Filled with fascinating characters, amazing discoveries and encounters with tribal cultures that can only be described as mind-altering, this book succeeds in overwhelming the reader with the richness of the Amazon in all of its bio-diversity, its history and its people. Personally, I came away shaken to the core. I guess it happens when the world suddenly gets much bigger than you had previously perceived.
Warning. One River contains occasional profanity and descriptions of hallucinogenic drug taking.
I found that his repeated and detailed descriptions of drug “trips” were tedious and irrelevant to the story. However, this book can still seriously challenge the assumptions that you hold about the world around you!
on March 17, 2001
"One River" will take you on a journey that you will never forget. It will introduce you to one of the twentieth century's most remarkable men--Richard Evans Schultes, as well as one of the world's most fascinating places--the Amazon.
The book is the story of the work of Schultes and two of his students, including the author Wade Davis. It will take you as close as you can ever be to lost cultures and lost ecosystems along with cultures and ecosystems that are very much endangered. Wade Davis is a champion of both human and ecological diversity. "One River" is probably the most eloquent testament to ethnic and biological diversity I've ever read.
As the modern world encroaches on every last nook and cranny of this beautiful earth, "One River" serves as a primer about what once was and about the price we pay as we lose one more species, or one more human culture forever.
This book is an adventure story.

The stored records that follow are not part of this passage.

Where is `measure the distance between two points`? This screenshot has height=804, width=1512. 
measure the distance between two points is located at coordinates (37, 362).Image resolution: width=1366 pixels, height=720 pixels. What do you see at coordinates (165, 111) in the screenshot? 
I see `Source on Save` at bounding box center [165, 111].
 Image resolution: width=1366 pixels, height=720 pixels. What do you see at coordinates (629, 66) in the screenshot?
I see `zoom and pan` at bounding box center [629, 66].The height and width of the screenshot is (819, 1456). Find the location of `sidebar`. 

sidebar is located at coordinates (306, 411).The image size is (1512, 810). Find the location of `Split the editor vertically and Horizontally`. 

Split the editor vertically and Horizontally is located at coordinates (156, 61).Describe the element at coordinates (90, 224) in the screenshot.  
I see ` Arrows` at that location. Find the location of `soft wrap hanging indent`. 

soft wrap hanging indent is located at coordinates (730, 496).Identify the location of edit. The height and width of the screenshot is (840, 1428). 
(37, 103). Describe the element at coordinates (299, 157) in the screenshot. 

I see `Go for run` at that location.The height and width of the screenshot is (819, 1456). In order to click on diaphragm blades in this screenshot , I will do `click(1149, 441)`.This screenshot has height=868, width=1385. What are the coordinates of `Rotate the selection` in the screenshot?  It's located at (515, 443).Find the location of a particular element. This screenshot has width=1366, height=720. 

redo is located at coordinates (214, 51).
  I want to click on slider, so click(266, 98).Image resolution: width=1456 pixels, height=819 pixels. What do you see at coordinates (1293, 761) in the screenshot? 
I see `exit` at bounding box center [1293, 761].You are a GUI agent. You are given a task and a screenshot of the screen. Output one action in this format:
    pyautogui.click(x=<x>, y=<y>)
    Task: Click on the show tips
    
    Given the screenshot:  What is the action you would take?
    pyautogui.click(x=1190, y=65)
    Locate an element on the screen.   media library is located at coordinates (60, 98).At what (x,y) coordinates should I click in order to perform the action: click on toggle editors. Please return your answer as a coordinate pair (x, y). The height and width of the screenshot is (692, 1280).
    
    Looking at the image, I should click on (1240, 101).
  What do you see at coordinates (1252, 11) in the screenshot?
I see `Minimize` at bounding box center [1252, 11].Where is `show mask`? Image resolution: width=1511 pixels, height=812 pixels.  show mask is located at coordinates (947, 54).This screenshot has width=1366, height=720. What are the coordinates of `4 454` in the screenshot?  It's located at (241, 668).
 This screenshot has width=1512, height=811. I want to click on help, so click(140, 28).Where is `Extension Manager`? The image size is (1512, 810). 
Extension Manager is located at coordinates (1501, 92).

It is a story of incredible academic accomplishment. The term academic, with its connotations of being hopelessly removed from the real world does not apply here. Schultes and his students could not be more connected to the real world.
"One River" is the story of man and nature and how the two interact, each forever changing the other. Read this book and then tell your friends about it. While it is hard to make such a claim (there are so many good books), I'd have to say this is my favorite book.
on May 3, 1999
This book is a beyond-detail-rich look at the enterprise of ethnobotany in an extraordinary region of threatened biological wealth, through a biography of one of the field's greatest figures. It is a planet of a book, a book to get lost in like the rainforest itself; I read it in deeper and deeper skims to take it in. I felt like Davis was giving me, not some facts about the Amazon, but a transferred chunk of the reality of the place itself.
Curiously, I was advised that this would not be a good book to recommend to a family member who is very interested in biology and in indigenous cultures - because of all the objectionable hallucinogens in the book, which are typical of the region. (Once all the remnants of the peoples discussed have been converted to alcoholism, doubtless it will become permissible to know about them...) That would be one reason to support this book: it is a window out of our preconceptions, or at least out of the the ones that are uninformed or that don't know they need to *be* informed. This book is worth sitting down with, and worth passing on.